═══ Text shown ═══

I went to a talk on this a little while ago by a guy who claimed to have trained Derren Brown (how true that is... perhaps he was an early influence).
Anyway, this guy was also a stage hypnotist and he said he wasn't sure whether he believed there was such a thing as hypnosis either, in very similar terms. Some people just want to please, others are looking for license to act up in public. Of I tell you to go over there and kiss that woman n the cheek, you might do it, you might want to do it, and via the magic of hypnosis, you have ceded responsibility for the act to me.
But also that yes - if people are doing what is suggested to them, then what is the functional difference?
Out of curiosity, what college did your sister attend?
When I was a freshman, they brought in a hypnotist and I volunteered. I went through the motions and when he asked us to visualize ourselves in a situation, I went with it and played along. After a couple of minutes, I was sure that there was nothing special going on. I walked back to my seat and observed the rest of the show.

═══ Extracted material ═══

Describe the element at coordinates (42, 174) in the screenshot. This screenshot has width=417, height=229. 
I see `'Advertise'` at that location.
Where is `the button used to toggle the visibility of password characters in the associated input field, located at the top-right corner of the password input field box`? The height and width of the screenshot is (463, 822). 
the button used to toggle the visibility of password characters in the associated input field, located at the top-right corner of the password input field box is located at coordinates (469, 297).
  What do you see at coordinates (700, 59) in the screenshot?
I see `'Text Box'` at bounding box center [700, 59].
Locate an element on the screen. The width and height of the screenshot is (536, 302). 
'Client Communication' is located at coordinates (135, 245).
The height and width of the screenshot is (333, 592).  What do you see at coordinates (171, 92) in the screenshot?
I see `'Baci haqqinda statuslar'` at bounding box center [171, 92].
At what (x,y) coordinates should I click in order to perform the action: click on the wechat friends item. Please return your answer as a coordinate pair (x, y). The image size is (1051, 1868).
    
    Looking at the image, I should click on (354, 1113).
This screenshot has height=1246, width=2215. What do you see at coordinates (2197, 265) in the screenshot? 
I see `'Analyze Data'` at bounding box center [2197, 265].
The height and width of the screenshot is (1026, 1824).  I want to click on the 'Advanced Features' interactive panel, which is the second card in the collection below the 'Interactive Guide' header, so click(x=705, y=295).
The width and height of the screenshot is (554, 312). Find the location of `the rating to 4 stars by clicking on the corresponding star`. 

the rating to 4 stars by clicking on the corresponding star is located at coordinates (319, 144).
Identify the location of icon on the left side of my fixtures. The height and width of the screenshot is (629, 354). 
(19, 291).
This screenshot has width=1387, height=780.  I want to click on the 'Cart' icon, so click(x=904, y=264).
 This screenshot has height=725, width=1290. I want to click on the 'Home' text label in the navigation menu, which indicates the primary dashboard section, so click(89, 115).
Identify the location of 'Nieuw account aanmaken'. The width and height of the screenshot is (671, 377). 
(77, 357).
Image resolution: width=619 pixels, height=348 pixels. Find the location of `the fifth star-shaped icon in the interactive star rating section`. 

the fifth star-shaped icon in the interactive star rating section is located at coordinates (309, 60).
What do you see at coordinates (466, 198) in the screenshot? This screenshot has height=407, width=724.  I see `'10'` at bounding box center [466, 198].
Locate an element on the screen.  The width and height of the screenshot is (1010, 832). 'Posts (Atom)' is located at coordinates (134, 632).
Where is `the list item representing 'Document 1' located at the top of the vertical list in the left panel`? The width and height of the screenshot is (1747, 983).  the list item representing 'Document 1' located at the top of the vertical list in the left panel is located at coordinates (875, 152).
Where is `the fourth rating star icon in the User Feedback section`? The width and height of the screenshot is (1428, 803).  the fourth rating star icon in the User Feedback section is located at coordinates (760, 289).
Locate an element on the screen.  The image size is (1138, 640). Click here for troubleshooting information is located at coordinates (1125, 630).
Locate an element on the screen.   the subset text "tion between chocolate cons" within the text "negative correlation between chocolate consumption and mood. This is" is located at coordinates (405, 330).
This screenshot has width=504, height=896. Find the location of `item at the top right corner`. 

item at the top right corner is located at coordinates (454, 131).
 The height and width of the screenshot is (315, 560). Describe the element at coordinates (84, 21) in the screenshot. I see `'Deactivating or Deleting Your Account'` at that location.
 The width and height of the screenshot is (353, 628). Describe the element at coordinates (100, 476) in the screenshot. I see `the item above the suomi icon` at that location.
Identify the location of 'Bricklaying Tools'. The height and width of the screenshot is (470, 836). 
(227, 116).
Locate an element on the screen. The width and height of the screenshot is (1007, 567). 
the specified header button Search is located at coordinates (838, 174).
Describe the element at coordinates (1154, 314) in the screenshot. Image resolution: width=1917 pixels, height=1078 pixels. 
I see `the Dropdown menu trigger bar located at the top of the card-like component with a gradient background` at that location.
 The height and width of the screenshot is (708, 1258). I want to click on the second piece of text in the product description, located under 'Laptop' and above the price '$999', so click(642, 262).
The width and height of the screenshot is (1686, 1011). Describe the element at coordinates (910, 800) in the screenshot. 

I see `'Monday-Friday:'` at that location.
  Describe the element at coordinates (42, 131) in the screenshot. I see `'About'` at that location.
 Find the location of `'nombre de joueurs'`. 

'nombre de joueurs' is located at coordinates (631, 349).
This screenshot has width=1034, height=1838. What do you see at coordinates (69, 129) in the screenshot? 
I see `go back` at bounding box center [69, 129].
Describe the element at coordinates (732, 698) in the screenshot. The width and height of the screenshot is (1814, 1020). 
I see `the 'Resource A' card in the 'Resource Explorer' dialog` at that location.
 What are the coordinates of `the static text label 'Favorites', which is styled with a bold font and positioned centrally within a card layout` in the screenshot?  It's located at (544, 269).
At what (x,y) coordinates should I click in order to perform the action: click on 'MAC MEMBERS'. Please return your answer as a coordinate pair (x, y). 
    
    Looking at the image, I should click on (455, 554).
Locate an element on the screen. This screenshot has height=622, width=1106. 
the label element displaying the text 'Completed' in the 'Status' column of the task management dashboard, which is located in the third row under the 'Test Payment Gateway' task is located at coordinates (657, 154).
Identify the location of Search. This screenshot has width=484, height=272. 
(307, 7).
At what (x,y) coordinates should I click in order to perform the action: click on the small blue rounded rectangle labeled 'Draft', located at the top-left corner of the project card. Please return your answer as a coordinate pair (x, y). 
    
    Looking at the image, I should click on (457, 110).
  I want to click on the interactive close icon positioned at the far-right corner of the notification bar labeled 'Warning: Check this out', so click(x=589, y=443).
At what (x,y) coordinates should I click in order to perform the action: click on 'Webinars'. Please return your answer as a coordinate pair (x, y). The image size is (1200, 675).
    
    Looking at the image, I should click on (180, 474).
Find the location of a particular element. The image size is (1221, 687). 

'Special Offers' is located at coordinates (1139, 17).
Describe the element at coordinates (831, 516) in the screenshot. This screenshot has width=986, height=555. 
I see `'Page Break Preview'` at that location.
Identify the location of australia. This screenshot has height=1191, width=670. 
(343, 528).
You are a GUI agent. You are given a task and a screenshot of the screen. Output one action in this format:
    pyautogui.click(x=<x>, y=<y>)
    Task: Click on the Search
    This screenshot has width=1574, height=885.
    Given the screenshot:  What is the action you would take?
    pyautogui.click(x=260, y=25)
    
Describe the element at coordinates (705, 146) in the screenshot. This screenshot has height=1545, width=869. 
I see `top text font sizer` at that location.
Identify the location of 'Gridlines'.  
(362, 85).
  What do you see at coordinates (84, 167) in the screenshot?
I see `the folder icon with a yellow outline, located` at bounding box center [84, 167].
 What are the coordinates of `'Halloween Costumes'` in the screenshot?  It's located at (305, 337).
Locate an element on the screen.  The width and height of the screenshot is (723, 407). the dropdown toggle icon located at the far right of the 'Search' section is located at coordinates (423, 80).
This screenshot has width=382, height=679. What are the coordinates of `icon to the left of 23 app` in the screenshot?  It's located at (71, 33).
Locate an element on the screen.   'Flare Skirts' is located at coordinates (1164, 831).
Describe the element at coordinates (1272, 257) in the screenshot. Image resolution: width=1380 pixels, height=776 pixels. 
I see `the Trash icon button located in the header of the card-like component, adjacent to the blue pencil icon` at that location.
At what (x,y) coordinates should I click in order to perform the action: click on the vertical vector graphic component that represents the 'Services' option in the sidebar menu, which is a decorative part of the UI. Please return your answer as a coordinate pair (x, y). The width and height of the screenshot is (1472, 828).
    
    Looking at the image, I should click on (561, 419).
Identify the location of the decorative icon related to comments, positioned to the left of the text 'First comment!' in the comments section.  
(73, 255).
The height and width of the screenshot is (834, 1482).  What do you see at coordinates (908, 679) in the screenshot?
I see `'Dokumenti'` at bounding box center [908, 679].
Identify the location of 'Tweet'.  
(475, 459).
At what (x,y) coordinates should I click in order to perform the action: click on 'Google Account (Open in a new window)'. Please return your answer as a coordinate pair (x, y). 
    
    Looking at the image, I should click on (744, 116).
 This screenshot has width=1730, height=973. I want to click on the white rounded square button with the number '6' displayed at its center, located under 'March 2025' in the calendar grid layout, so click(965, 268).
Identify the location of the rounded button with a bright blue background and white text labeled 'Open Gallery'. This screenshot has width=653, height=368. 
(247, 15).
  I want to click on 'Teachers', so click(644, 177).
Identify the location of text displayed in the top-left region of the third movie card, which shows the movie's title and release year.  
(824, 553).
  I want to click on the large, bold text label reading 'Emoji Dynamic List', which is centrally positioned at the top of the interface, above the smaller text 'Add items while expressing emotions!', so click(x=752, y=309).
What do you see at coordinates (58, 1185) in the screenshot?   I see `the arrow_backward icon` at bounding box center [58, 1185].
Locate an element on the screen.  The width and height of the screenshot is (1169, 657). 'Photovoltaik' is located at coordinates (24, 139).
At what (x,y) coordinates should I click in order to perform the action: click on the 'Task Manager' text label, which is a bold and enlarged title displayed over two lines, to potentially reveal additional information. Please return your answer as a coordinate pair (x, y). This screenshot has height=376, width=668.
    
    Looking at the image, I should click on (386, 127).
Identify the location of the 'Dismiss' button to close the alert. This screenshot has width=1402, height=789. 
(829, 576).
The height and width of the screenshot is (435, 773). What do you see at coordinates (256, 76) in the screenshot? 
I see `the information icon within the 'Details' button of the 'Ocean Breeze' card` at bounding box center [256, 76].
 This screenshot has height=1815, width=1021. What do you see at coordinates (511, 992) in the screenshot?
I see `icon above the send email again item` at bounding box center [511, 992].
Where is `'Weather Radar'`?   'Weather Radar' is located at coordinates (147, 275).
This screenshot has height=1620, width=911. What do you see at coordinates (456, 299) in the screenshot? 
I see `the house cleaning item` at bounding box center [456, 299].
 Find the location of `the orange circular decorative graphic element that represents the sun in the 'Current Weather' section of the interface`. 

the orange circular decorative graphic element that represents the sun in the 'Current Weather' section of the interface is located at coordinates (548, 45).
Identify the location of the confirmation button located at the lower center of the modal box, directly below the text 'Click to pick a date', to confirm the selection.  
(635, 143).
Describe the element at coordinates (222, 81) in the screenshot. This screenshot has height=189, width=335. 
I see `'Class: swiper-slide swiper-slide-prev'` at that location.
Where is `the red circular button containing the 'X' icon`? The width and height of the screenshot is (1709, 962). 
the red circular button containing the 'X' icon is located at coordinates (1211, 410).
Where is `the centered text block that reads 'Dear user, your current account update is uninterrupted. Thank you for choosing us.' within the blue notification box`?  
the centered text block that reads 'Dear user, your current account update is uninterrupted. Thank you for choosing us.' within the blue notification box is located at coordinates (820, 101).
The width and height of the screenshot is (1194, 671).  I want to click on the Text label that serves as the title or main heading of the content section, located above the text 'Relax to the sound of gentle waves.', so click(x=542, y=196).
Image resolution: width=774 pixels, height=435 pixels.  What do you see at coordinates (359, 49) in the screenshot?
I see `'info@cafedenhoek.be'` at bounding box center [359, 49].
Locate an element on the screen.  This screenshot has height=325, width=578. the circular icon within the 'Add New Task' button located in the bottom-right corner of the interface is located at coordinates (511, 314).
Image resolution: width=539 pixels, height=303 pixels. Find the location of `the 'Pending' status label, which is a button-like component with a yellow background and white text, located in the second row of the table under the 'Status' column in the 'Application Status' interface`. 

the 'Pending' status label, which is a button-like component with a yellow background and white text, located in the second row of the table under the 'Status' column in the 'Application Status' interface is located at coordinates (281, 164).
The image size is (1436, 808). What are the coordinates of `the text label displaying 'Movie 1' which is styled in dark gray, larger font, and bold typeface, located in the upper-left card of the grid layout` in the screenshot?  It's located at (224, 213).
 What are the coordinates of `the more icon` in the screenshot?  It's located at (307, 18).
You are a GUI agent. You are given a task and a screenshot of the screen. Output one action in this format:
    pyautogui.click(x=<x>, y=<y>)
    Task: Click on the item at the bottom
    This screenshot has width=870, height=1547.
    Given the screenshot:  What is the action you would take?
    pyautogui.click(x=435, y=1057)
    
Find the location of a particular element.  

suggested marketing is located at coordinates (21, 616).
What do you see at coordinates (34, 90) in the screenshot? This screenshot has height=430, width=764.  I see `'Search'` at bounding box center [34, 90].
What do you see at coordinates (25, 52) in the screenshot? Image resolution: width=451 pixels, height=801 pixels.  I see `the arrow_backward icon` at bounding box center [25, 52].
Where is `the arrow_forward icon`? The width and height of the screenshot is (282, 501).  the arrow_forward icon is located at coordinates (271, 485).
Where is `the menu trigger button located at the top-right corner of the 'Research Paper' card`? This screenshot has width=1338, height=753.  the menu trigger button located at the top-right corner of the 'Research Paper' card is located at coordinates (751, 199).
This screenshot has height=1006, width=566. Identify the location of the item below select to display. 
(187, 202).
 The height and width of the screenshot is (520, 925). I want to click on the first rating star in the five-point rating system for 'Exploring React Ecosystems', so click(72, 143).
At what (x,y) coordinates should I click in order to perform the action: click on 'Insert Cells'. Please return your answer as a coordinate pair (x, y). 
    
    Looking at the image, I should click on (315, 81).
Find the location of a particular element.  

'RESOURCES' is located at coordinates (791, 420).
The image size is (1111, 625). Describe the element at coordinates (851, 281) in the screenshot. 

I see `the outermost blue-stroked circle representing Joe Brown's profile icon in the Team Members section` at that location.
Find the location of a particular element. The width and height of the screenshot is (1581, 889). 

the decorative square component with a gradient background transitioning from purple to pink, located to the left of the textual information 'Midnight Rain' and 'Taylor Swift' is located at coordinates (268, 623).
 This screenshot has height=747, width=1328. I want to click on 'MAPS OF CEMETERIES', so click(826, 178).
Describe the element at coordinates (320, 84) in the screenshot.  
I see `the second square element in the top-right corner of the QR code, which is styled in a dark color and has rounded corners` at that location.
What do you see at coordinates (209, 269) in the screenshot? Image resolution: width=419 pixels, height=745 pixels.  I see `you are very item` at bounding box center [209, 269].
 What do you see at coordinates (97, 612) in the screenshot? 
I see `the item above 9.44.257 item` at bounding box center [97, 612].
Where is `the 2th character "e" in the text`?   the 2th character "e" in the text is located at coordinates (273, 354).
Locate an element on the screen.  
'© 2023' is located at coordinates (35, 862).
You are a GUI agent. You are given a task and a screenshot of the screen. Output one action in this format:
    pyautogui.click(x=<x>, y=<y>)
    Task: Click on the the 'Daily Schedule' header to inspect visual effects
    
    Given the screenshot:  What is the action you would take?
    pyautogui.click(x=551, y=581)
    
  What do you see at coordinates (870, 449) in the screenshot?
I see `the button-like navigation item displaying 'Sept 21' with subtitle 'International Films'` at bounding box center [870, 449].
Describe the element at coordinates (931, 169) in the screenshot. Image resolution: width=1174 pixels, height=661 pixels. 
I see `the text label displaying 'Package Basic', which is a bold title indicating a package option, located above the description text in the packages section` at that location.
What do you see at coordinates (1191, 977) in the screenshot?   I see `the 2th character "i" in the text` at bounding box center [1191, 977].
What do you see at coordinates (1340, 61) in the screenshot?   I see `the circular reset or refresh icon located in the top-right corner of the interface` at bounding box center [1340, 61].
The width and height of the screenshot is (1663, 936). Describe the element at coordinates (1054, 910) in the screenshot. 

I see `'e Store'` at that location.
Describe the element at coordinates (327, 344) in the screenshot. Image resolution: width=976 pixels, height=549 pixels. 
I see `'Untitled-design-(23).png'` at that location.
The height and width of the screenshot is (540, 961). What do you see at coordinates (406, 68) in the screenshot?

═══

--- Parts of the exercise ---
• a. For each statement about the text on hypnosis, answer yes or no to whether it agrees with the text, and quote the words that decide it: (i) The man who gave the talk was also a stage hypnotist. (ii) As a freshman volunteer, the writer came to feel that something special was happening. (iii) After volunteering, the writer left the room.
• b. Carry the text on hypnosis further, starting after its final sentence.
The records have nothing to do with what is asked here.

--- Answers below ---
• a.
(i) Yes: "this guy was also a stage hypnotist"
(ii) No: "I was sure that there was nothing special going on."
(iii) No: "I walked back to my seat and observed the rest of the show."

• b.
Ha - im my reply to a sibling comment to yours I mentioned a talk by a hypnotist. By way of a demo he had us to close our eyes, bow our heads, clasp our hands together and imagine they were glued in place, telling us there were probably one or two of us who would be unable to move them after a couple of minutes of listening to his voice. Sure enough there were. Did nothing for me.
He also said it was impossible to tell whether those who said this were telling the truth, just wanted to please him, or wanted to act up or get attention.
Perhaps those in your group who stayed were more inclined to just go along with it.
OK. My experience was at Lock Haven University but I was thinking that it would be cool if by random happenstance, I was reading a story about an event I had attended.
Lawrence Wright published a book titled Remembering Satan which describes the case of Republican Party Chairman Paul Ingram and his confession of satanic ritual abuse of his children, which was later suggested to be a case of false/suggested memory:
"Psychologist Richard Ofshe claimed that Ingram, because of his long-standing and routine experiences in his church, was inadvertently hypnotized by authority figures who conducted his interrogation, although no mental health professionals were present, and that the confessions were the result of false memories being implanted with suggestion."
I once found this wiki, complete with OCRs of multiple books on the subject, devoted to recovering from satanic rituals, brainwashing, mind control, programmed false identities, etc.
Not sure what's more scary: that this may be really happening, that people may be capable of imagining and really believing it, that people may be not believing it but still writing about it.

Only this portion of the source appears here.